Mayo Clinic, Rochester, MN, USA.
University of Minnesota, Minneapolis, MN, USA.
J Prim Care Community Health. 2024 Jan-Dec;15:21501319241291790. doi: 10.1177/21501319241291790.
INTRODUCTION/OBJECTIVES: We aimed to investigate the effect of family structure on depression program outcomes for adolescents enrolled in a depression-focused, primary care-based collaborative care program.
This was a retrospective study of primary care patients ages 12 to 18 years seen at a Midwestern academic center with data obtained by medical record review.

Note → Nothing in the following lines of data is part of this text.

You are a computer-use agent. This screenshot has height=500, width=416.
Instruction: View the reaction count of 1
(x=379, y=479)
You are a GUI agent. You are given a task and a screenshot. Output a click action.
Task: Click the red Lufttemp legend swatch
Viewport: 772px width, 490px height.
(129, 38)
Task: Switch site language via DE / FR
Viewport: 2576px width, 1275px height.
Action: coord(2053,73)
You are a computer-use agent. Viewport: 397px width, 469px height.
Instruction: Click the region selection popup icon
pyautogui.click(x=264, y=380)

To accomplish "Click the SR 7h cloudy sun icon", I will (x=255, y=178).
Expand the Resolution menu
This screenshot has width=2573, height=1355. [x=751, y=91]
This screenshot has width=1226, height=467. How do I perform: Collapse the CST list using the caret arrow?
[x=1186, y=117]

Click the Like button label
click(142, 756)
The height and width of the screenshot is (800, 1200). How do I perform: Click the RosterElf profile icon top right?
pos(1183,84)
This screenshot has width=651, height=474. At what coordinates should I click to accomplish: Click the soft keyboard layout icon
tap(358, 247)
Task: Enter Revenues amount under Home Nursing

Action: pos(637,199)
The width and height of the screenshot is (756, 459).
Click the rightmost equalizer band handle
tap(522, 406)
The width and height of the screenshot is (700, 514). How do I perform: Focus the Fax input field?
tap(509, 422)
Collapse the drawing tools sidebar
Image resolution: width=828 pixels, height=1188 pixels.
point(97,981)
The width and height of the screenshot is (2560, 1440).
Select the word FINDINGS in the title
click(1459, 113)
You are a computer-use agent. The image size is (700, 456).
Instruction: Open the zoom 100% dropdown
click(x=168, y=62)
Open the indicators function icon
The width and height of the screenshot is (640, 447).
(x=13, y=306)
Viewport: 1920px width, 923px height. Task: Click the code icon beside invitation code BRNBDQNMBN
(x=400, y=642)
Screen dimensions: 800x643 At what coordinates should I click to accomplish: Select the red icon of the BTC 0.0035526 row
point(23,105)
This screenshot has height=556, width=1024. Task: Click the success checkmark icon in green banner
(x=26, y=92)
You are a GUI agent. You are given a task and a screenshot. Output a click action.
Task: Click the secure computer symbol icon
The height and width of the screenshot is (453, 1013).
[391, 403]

We used logistic regression models to assess the effect of family structure on program graduation and achievement of a single Patient Health Questionnaire 9-Modified for Adolescents (PHQ-9M) score <5 at any time while enrolled.
Adolescents were divided into 2 groups, Both Parents in Household (n = 179) and Parents Not Together (n = 161). The Both Parents in Household group had higher rates of graduation (38.0% vs 23.6%, = .005) and achieving single PHQ-9M scores <5 (64.1% vs 46.2%, = .002) than the Parents Not Together group.
Youth residing with both parents had higher rates of successful outcomes in a depression-focused collaborative care program.
简介/目的:我们旨在探讨家庭结构对参加以抑郁为重点的、基于初级保健的协作护理计划的青少年抑郁项目结果的影响。
这是一项对中西部学术中心的初级保健患者进行的回顾性研究,数据通过病历回顾获得。我们使用逻辑回归模型来评估家庭结构对项目毕业率以及在任何时间参加计划时实现单一青少年患者健康问卷 9 项修订版(PHQ-9M)评分<5 的影响。
青少年分为两组,父母都在家(n=179)和父母不住在一起(n=161)。父母都在家的组的毕业率(38.0%比 23.6%,=0.005)和达到单一 PHQ-9M 评分<5 的比例(64.1%比 46.2%,=0.002)均高于父母不住在一起的组。
与父母同住的青少年在以抑郁为重点的协作护理计划中取得更好的结果。